A história é relativamente simples, embora possua caminhos complexos. Dez anos depois do fim da guerra civil de Panem, a Capital e os Distritos ainda se recuperam da cisão entre o governo e a população. A nação que um dia fora os Estados Unidos da América nunca se encontrou tão cheia de ódio, medo e desesperança – intensificada pela imposição dos Jogos Vorazes, onde crianças dos Distritos são escolhidas como tributos para lutar até a morte em uma arena, como punição pela rebelião. No ano da décima edição dos Jogos, uma mentoria para os tributos é estabelecida, e o jovem Snow, estudante exemplar da Academia da Capital, fica encarregado da tributo do Distrito 12, uma jovem excêntrica chamada Lucy Gray Baird. E esse encontro mudará não apenas a percepção pública da população sobre ver crianças matando umas as outras, mas também aumentará a sede de poder em Coriolanus.
A crítica que Suzanne Collins teceu na trilogia original nunca esteve presente de forma tão clara quanto nesta narrativa, o que pode causar estranhamento. Aqui, não apenas ela muda a narrativa para a terceira pessoa, como oferece uma perspectiva bem mais reflexiva e sombria sobre a sociedade como um todo. Discussões sobre a natureza humana, contratos sociais e sobre a capacidade de sermos violentos ou gentis se misturam com sequências horripilantes, saídas diretamente de histórias de terror. Os eventos fora da arena dos Jogos são muito mais perturbadores do que os que ocorrem nela, o que se reflete ainda mais em seu protagonista, Coriolanus Snow.
Perversidade atemporal
Snow, aqui, é um jovem com grande peso nos ombros. Ele não deseja apenas manter o bom nome da família limpo, mas também conquistar aquilo que ele julga merecer. O que sente por Lucy, ainda que intenso, jamais faz com que ele desista de seus objetivos. A guerra marcou sua vida e sua opinião, e é nessa história que vamos o quão longe ele é capaz de chegar para se proteger. Desde o começo até o final, a autora jamais trai nossa confiança o colocando como uma figura digna de pena ou facilmente manipulável. Suas emoções e relacionamentos mostram, claro, que existe algo bom, direcionado a aqueles quem ama. Ainda assim, ele é quem sempre foi – um homem inteligente, sagaz, e implacável. Ele acredita no sistema e acredita estar no lado correto da história. E por ser tão humano, se torna ainda mais monstruoso.

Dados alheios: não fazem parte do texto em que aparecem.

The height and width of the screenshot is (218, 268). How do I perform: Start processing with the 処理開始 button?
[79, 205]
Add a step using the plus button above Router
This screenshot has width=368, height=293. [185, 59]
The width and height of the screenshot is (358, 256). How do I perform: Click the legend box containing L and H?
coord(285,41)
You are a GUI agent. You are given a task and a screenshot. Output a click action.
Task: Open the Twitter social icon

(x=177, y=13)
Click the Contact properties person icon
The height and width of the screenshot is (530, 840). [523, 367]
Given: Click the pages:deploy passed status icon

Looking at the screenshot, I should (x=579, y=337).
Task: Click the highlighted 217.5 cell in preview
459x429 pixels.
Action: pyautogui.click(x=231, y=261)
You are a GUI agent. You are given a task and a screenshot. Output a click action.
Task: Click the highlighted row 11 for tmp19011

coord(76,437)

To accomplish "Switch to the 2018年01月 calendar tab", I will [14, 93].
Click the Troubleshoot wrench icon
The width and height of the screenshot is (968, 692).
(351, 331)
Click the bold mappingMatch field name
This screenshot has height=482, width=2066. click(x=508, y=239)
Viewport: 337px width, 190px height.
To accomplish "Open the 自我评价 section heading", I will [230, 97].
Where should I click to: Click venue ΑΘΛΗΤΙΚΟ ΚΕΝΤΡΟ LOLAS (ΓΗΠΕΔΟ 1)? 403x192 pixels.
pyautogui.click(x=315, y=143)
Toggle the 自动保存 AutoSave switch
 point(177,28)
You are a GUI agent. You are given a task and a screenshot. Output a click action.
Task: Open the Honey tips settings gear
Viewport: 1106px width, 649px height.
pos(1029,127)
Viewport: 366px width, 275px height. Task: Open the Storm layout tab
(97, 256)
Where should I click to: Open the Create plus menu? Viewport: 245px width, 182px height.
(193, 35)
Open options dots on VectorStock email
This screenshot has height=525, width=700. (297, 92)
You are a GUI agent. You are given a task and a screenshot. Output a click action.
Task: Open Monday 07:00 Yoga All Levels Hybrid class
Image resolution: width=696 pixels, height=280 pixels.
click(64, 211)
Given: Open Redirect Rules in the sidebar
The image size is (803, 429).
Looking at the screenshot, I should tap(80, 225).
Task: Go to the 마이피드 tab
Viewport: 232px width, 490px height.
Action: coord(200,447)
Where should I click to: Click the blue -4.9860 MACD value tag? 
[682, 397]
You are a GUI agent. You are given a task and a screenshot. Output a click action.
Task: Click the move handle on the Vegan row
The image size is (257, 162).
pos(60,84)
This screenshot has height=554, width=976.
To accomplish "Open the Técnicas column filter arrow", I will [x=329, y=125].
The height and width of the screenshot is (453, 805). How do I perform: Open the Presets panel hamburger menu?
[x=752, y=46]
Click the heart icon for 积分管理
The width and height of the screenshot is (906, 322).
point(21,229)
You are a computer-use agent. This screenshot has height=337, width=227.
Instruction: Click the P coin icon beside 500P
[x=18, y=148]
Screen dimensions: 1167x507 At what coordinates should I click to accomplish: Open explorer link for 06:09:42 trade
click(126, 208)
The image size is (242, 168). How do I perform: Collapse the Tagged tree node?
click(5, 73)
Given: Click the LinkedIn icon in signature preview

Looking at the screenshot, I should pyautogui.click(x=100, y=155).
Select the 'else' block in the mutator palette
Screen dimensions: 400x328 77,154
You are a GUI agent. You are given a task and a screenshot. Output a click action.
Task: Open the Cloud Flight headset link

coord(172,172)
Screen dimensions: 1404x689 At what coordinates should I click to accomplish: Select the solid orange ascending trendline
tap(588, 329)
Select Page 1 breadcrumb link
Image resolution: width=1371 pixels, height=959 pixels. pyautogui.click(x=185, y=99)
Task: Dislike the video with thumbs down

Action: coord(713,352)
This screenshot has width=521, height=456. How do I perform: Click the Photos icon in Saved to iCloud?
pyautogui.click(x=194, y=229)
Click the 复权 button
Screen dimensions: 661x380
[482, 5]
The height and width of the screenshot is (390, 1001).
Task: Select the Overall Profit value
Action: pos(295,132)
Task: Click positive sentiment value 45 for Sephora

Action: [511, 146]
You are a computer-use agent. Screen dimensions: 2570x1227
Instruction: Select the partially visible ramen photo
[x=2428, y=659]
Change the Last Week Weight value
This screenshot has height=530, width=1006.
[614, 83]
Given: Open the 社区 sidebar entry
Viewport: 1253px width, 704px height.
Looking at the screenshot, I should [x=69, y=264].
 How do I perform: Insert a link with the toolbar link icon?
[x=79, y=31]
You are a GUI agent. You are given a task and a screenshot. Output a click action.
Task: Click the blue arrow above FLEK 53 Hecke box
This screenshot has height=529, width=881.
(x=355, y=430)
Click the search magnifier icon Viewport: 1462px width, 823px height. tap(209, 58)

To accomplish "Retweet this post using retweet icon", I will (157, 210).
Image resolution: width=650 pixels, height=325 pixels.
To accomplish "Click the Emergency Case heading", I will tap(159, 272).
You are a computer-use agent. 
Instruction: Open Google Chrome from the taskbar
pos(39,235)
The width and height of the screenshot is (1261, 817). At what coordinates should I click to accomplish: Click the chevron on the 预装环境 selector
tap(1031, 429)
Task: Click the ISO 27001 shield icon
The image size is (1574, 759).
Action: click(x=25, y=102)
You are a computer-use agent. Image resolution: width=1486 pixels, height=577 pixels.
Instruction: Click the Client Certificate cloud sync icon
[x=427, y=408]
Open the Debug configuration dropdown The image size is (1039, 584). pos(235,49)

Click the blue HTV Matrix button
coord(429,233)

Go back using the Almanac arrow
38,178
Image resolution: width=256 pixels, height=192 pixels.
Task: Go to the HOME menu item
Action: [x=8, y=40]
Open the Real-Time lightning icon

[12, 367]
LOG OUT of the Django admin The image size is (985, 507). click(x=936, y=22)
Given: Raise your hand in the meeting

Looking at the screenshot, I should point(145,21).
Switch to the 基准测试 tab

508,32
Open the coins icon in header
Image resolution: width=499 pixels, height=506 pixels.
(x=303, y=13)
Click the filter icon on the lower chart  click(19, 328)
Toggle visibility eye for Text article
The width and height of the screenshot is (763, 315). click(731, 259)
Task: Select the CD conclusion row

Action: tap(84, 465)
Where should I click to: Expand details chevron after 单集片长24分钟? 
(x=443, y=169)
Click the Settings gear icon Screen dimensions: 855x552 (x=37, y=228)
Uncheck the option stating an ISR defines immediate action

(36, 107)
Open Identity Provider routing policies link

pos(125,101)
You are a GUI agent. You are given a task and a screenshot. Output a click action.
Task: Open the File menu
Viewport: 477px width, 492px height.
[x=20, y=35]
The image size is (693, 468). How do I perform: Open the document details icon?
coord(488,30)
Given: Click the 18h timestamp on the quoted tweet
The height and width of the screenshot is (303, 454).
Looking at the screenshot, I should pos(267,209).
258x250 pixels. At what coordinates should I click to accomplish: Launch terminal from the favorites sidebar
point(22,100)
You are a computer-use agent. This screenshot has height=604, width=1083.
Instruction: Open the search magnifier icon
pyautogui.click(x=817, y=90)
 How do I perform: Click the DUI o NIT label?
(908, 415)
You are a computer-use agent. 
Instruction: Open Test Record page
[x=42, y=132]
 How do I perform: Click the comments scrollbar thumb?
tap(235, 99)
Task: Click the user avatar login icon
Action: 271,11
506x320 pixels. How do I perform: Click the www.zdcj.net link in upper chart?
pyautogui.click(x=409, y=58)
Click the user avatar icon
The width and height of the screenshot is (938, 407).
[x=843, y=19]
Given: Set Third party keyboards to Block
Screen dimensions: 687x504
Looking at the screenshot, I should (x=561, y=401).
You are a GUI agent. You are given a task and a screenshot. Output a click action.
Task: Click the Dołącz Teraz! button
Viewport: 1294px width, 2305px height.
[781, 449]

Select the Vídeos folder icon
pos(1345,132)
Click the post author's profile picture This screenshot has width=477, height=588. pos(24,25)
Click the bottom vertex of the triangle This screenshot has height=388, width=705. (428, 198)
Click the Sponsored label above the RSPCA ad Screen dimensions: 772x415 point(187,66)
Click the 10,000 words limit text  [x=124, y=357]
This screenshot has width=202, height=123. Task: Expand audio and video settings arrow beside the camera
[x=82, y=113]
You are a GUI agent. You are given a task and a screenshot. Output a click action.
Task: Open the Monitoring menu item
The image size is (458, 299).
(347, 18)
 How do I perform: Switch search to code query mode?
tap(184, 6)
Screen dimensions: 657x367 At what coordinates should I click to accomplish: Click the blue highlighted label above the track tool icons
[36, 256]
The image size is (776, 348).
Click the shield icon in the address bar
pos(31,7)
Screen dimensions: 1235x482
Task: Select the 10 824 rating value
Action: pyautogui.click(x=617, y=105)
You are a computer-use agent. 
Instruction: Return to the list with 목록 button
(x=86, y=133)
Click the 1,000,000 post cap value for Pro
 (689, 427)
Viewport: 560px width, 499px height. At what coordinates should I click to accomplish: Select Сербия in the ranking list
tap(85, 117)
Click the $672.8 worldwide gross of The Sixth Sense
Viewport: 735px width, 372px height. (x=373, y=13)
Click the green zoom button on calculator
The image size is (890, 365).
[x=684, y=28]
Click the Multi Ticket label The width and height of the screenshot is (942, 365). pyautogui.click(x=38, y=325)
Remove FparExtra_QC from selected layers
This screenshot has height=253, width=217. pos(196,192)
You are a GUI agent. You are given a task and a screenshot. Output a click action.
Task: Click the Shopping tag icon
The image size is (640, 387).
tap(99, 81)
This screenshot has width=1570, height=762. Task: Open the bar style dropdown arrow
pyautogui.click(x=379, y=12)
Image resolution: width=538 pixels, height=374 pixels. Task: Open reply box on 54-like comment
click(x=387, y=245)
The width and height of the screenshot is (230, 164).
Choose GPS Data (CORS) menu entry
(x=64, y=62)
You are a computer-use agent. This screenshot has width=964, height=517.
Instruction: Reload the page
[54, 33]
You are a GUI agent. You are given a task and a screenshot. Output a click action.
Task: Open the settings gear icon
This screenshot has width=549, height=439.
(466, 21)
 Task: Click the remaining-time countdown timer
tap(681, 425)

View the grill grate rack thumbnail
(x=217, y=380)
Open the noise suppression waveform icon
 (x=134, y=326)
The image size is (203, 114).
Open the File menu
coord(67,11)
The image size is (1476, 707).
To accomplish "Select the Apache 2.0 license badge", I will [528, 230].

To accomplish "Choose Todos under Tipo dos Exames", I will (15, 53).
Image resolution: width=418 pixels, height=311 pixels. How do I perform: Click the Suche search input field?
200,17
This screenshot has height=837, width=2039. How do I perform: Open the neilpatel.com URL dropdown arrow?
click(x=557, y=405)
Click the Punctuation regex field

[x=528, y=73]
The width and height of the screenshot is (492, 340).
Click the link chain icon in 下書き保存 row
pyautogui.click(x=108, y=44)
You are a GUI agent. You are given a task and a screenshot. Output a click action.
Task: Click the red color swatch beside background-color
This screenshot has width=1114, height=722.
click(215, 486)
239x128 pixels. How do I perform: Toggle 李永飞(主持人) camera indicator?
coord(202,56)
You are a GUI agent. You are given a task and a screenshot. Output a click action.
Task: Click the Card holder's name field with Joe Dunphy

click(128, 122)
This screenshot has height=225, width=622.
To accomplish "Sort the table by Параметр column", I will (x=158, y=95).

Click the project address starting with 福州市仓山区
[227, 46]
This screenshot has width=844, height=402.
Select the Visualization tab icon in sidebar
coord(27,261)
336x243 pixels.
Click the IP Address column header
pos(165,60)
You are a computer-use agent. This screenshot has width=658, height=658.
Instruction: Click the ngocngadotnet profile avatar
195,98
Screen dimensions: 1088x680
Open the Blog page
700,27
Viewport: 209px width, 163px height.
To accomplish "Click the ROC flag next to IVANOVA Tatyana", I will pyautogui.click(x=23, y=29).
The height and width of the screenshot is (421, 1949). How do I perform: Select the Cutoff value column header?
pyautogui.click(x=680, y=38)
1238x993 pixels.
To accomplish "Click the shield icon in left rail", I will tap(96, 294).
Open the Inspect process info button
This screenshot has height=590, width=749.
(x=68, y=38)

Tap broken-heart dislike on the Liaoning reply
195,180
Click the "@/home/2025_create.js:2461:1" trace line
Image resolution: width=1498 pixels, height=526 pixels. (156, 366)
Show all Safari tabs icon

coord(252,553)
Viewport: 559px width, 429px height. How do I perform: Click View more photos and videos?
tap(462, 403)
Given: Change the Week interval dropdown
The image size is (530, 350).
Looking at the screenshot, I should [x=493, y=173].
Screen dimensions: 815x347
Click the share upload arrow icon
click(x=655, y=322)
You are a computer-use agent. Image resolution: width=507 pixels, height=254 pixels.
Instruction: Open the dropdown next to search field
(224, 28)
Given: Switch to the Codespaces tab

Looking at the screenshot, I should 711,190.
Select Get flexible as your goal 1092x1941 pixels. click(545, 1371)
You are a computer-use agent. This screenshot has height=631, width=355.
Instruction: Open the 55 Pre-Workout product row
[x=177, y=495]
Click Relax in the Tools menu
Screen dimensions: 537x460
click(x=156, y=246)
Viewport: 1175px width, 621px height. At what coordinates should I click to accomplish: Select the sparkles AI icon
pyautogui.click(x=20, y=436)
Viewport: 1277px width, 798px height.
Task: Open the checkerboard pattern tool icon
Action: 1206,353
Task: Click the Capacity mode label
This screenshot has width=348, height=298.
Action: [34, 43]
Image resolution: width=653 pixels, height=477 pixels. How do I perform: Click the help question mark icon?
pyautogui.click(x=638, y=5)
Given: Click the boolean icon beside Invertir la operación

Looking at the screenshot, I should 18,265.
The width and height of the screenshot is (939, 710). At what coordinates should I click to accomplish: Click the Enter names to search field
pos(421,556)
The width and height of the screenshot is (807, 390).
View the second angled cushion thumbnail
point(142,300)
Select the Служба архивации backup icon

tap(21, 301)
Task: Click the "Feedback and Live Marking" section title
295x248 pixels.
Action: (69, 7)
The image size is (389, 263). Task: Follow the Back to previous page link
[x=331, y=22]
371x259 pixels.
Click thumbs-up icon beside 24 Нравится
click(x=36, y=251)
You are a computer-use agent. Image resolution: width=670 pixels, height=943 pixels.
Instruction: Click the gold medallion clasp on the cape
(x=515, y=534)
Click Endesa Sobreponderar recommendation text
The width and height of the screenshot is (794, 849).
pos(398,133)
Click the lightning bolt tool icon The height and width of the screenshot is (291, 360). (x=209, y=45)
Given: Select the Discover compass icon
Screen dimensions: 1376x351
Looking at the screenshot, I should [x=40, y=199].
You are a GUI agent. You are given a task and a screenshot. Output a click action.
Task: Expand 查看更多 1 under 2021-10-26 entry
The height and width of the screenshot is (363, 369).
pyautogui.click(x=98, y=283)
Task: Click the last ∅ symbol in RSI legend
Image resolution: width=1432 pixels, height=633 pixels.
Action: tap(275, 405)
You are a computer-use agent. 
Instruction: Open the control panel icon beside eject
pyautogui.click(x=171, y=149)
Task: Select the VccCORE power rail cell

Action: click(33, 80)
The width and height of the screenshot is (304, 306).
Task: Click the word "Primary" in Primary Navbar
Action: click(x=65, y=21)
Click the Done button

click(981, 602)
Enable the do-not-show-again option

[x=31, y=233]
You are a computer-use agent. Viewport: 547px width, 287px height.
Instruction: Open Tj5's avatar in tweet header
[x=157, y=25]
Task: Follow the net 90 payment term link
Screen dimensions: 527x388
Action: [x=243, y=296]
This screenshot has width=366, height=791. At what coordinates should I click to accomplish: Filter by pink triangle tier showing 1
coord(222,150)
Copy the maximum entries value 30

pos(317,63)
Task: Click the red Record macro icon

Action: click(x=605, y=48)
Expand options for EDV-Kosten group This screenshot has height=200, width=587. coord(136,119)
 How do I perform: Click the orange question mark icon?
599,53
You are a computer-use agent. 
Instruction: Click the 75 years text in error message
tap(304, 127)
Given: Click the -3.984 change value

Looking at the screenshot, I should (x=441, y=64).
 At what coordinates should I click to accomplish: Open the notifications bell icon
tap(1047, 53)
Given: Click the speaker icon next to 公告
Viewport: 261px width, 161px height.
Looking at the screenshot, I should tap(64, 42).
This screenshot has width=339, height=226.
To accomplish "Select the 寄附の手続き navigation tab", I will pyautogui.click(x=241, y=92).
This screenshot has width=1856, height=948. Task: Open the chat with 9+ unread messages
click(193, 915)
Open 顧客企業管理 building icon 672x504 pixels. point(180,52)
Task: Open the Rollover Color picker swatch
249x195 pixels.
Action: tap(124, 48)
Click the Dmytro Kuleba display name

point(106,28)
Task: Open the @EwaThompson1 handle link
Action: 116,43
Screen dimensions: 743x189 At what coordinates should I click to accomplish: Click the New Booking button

Infelizmente, a narrativa não possui foco o bastante para manter a mesma complexidade ao todo que dá ao seu futuro vilão. Suzanne Collins ainda sabe como manter o leitor ligado, colocando vários ganchos no final de quase todo capítulo, mas é óbvio que a quantidade alta de personagens e subtramas incha algo que deveria ser bem mais enxuto. Personagens com potencial acabam sendo deixados de lado, e personagens irritantes ganham um destaque desnecessário, ainda que possuam propósito. Essa gordura narrativa faz com que a mensagem sobre a natureza da opressão acabe sendo diluída, tendo como maior exemplo o final, que embora bem construído, ainda é anticlimático. As cenas gráficas de violência contrastando com o humor sombrio nem sempre funcionam, mas o uso da trilha sonora interna, com referências perspicazes para os que já são fãs da série, ainda garantem interesse mesmo nas partes mais desgastadas da trama.
No geral, A CANTIGA DOS PÁSSAROS E DAS SERPENTES ainda é um livro interessantíssimo, principalmente por ser algo bem diferente na moda atual de humanizar personagens malignos. Ainda que ele não cumpra todo seu potencial, ainda é um alerta pungente sobre o perigo dos ideais totalitários, e da busca constante pelo poder absoluto. Para quem é fã e deseja uma expansão da mitologia, é uma leitura obrigatória.